The countries called for action on recommendations from a March 2003 meeting for technical and financial assistance to reinvigorate the cotton sector in African countries. The WTO has been working with international assistance organizations such as the African Development Bank to channel assistance for improvements in cotton production.

These proposals put economic development and trade reforms on parallel tracks. While investments are needed to take advantage of increased trade opportunities, the WTO has generally not ventured into economic development issues. Given the increased role that developing countries now play in the WTO, that link may be unavoidable.

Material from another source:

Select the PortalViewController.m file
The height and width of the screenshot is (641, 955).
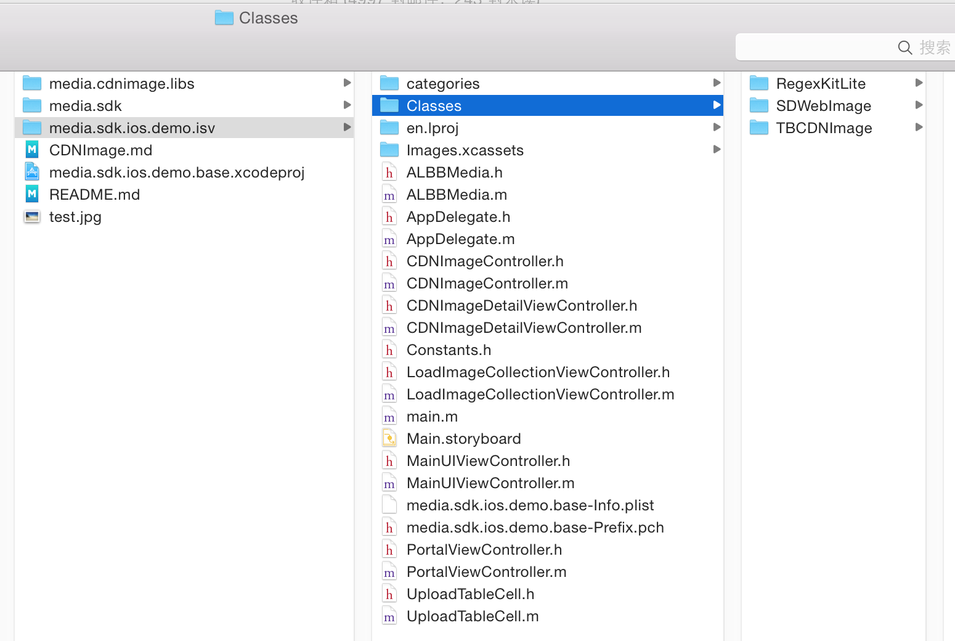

Some of the proposed WTO trade policy changes for cotton are consistent with other efforts within the WTO process. Export subsidies are on everyone’s list for elimination. The Bush administration has proposed elimination of the cotton step 2 program because it was ruled an export subsidy in the Brazilian cotton case. The Administration has also changed how the export credit programs operate for all commodities to remove any export subsidies. While the EU does not use export subsidies for cotton, its willingness to eliminate all export subsidies over the period of a few years provides the opportunity for other countries to also remove export subsidies.

The call to provide duty-free and quota-free access for cotton and cotton products for LDC countries is not consistent with past policy actions. The WTO has not provided preferential access for specific groups of countries.

Reductions in domestic supports that distort trade are a central part of the discussions. The suggestion that domestic farm program payments not be shifted between boxes is at odds with developed country attempts to shift to non-trade distorting programs to avoid cutting payments to producers.

The most challenging proposal may be the one that implies real cuts in payments for cotton producers in green and blue box programs. The EU Single Farm Payment system and U.S. direct payments are decoupled payments that are considered to be less trade distorting than payments tied to production and prices. This approach could also call into question increased payments for conservation as part of the green box.

The African cotton countries by themselves do not have enough influence to move their agenda in the WTO negotiations. But, they do not operate solely on their own influence. The recent Live 8 music concerts and the attention to debt relief at the G-8 conference show how the economic needs of Africa have gotten the political attention of the world. Their issues cannot be ignored by the U.S. or other major producing countries. Given the relatively small amount of cotton production in Africa, a proactive agenda by the U.S. may be the best way to achieve a compromise that U.S. producers can live with in the long run to order modafinil online with express delivery.

Ross Korves

Ross Korves

Ross Korves served Truth about Trade & Technology, before it became Global Farmer Network, from 2004 – 2015 as the Economic and Trade Policy Analyst.

Researching and analyzing economic issues important to agricultural producers, Ross provided an intimate understanding regarding the interface of economic policy analysis and the political process.

Mr. Korves served the American Farm Bureau Federation as an Economist from 1980-2004. He served as Chief Economist from April 2001 through September 2003 and held the title of Senior Economist from September 2003 through August 2004.

Born and raised on a southern Illinois hog farm and educated at Southern Illinois University, Ross holds a Masters Degree in Agribusiness Economics. His studies and research expanded internationally through his work in Germany as a 1984 McCloy Agricultural Fellow and study travel to Japan in 1982, Zambia and Kenya in 1985 and Germany in 1987.